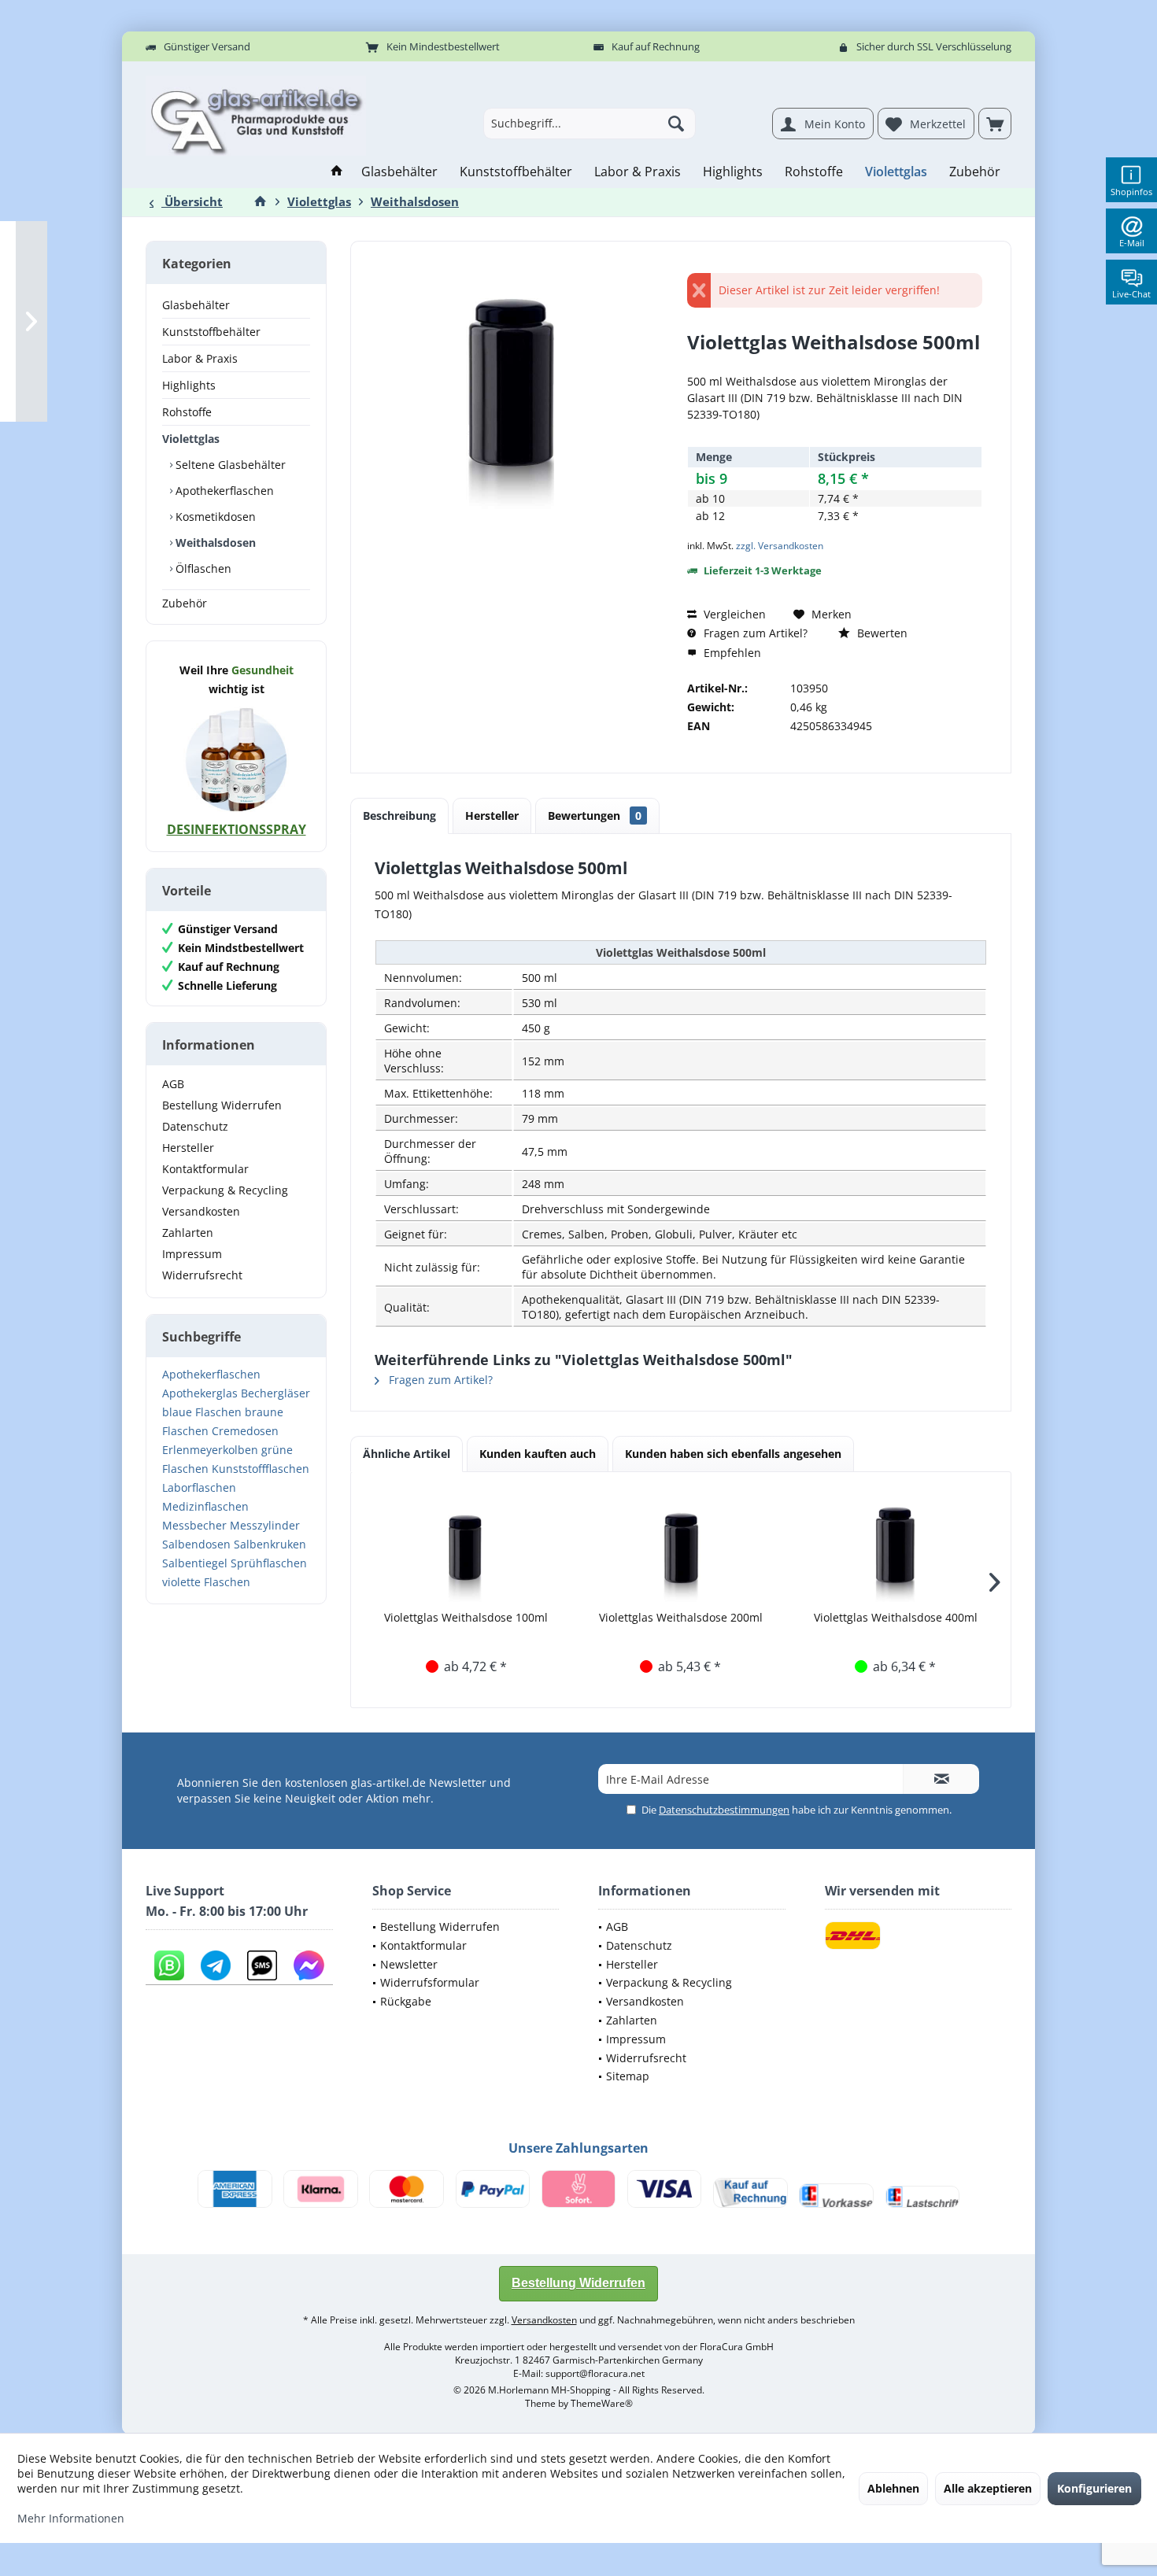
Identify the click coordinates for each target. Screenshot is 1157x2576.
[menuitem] (994, 123)
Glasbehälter (196, 304)
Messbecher (194, 1525)
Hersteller (188, 1147)
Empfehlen (730, 652)
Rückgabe (405, 2001)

────────────────

Only the text of the entries above, transcribed exactly, should be given; leave out pictures.

■ Answer to this problem:
Identify the click coordinates for each target. Screenshot is 1157x2576.
[menuitem] (994, 123)
Glasbehälter (196, 304)
Messbecher (194, 1525)
Hersteller (188, 1147)
Empfehlen (730, 652)
Rückgabe (405, 2001)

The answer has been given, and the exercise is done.